En même temps, le plus petit billet de 500 kips équivaut à 0,05 € et il est quasiment inutilisable. Sauf si tu trouves une bouteille d’eau à 4 500 kips au lieu de 5 000 kips d’habitude. Exceptionnellement ça peut arriver. Mais donc, comme il n’y a rien à 500 kips, eh ben il n’y a pas de pièces au Laos. On s’embête pas avec de la ferraille et des comptes ou des prix à moins de quatre chiffres.
Enfin une règle très importante, dans la rue et partout, c’est que : on ne s’énerve pas. On doit toujours garder son calme, quoi qu’il arrive, éviter de crier ou de parler trop fort.
Je veux respecter et tout, parce que j’aime les gens ici, mais quand même ça c’est dur. Surtout pour moi, comme je l’ai déjà expliqué ici.
Surtout avec des enfants. Quand tu perds patience, quand tu sens que tu bouillonnes (sans trop de fil, ou très près de la prise mouillée). Donc j’ai pas très bien réussi.
Mais j’ai jamais vu un homme ou une femme lao se mettre en colère, ni même hausser la voix contre un enfant ou un adulte.
C’est très reposant. Mais ça peut être un peu agaçant aussi. Parce qu’ils disent oui pour tout, oui oui, alors que des fois ils n’ont rien compris, comme tu ne prononces pas bien les tons dans leur langue. Par exemple, si tu commandes un riz gluant pour un de tes babi qui ne veut manger QUE ça, comme un moine. Tu dis sticky rice, tu dis Khao niaw, tu répètes plusieurs fois. On te dit oui oui. Mais jamais le sticky rice ou Khao niaw n’est venu jusqu’à la bouche de ton enfant. Qui geint. Qui braille. Qui fait que ça. Donc toi tu hausses la voix, tu perds ton calme, et voilà.
Les pratiques, les coutumes
Il y a plusse de bébés, plusse d’enfants au Laos qu’en Thaïlande. Probablement parce que c’est plus pauvre. Je ne porte pas de jugement hein, c’est juste une réalité statistique : la natalité est plus forte dans les pays pauvres. Parce que le taux de mortalité infantile est plus fort. Aussi.
Ici les bébés sont portés en écharpe. Dans l’idée c’est un peu comme ma deuxième écharpe après la Storchenwiege, le bb-tai de Babylonia, celle que j’ai le plus utilisée en portage parce qu’elle me permettait de porter facilement sur le dos. Mais la version lao est beaucoup plus basique, avec un tissu plus fin, pas élastique, et donc moins confortable.
Ici, les femmes portent plutôt sur la hanche, ce que j’ai toujours trouvé fatigant à la longue, et douloureux.
Après, c’est sûr, le poids d’un bébé lao n’est pas le même que le poids d’un bébé chez nous. Ici, les enfants savent marcher avant de peser trop lourd pour qu’on les porte en fait…
Les enfants font partie intégrante de la vie quotidienne des adultes.
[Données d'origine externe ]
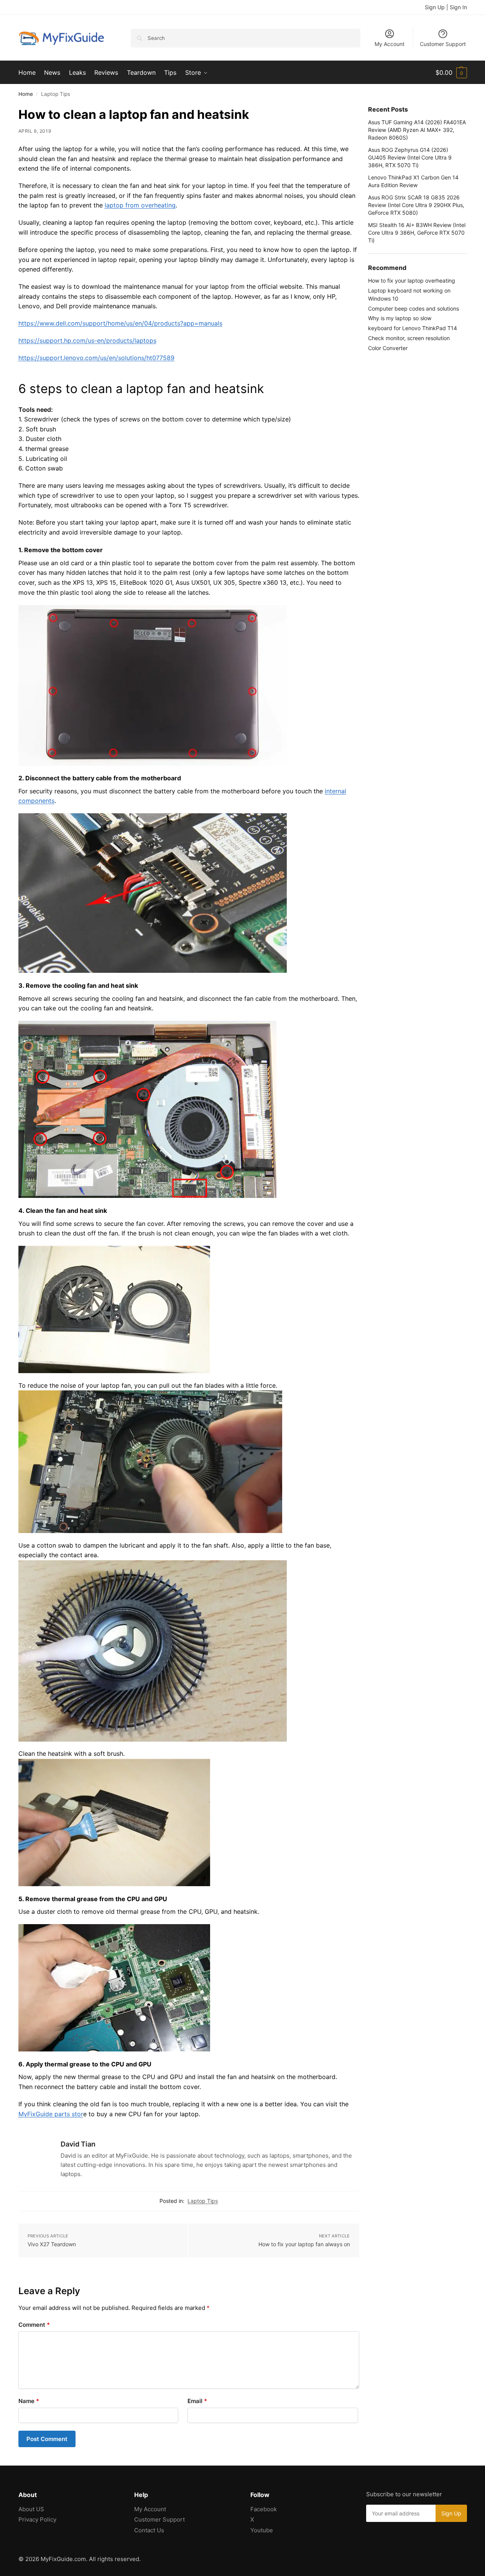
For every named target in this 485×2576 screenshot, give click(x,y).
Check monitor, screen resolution (409, 338)
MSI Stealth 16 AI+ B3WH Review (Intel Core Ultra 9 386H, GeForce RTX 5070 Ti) (416, 233)
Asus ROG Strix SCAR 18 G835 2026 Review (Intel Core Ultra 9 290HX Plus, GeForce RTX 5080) (416, 205)
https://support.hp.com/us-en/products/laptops (87, 340)
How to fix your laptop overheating (411, 280)
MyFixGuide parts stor (50, 2114)
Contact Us (149, 2530)
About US (31, 2509)
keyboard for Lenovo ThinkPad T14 (412, 328)
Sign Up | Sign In (446, 7)
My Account (389, 44)
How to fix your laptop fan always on (304, 2244)
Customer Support (443, 44)
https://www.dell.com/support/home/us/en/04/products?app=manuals (120, 323)
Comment (34, 2324)
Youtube (261, 2530)
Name (28, 2401)
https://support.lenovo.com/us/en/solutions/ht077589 (96, 358)
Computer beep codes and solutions (413, 308)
Le travail, la cuisine, les déplacements à pied ou à moto, tout. Ils n’ont pas d’espace à part pour eux comme chez nous.
Un samedi soir au boudumonde, à Luang Prabang, nous sommes allés à une fête au That Luang Night Bazar. C’est un espace où des stands se montent pour vendre à manger, des vêtements, tirer sur des ballons de baudruche… Il y a de la musique et un château gonflable avec des toboggans et un mini trampoline pour les enfants. C’est pas non plus une fête de folie, rapport au couvre-feu, mais les gens se retrouvent quand même et se réjouissent. Un samedi soir quoi.
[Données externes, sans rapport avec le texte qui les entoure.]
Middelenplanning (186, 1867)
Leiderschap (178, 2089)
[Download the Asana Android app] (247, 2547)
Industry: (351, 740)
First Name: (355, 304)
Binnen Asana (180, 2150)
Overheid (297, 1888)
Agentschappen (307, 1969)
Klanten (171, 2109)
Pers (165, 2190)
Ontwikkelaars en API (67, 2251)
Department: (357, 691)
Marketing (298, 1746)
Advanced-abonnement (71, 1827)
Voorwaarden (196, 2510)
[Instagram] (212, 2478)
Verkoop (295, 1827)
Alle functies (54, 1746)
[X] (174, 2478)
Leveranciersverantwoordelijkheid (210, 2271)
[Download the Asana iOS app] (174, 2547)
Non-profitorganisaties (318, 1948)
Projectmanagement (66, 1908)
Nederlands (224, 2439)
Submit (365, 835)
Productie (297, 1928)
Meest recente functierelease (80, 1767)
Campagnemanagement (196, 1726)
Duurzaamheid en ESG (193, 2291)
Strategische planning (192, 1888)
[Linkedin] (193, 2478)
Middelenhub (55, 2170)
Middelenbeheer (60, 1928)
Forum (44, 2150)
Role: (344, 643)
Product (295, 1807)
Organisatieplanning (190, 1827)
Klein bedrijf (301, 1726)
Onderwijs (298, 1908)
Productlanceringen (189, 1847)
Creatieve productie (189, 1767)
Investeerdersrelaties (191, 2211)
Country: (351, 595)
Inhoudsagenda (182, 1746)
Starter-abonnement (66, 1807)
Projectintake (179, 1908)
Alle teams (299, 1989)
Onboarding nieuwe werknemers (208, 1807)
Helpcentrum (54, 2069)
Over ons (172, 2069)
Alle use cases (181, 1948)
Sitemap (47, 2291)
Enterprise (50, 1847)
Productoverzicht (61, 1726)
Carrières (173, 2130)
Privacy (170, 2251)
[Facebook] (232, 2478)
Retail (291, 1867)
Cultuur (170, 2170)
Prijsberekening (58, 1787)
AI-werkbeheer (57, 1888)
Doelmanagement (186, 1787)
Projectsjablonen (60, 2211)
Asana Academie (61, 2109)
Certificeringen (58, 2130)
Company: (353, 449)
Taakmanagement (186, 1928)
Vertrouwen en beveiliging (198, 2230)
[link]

Donc nous y sommes allés pour voir, nous balader, et, comme c’est un peu excentré du centre-ville touristique de Luang Prabang, nous étions les seuls Blancs à manger sur les mini-tables d’un petit boui-boui. Entourés de Laotiens qui partageaient un barbecue. Je n’en ai pas parlé dans mon article sur la cuisine laotienne parce que nous n’avons pas essayé le barbecue lao.
Nous avons choisi des noodle soups simples, très bonnes, à des prix laos : 7 000 kips (= 0,70 €) le plat ou 10 000 kips (= 1 €) en version large.
En ville, dans des petits restos de rue, c’est le triple. Dans les restos de touristes, il faut multiplier par dix. Au moins.
Extrait de conversation entre la Petite Souris et moi, à table, en attendant les plats.
– On est les seuls Blancs là… Moi je me sens mal, tout le monde nous regarde…
– Ben comme ça tu ressens ce que ça fait quand tu es étranger quelque part. Moi je préfère mille fois être ici à manger sur des petites tables au milieu des Laotiens que d’errer au marché de nuit des touristes entre les stands de tee-shirts et de bijoux.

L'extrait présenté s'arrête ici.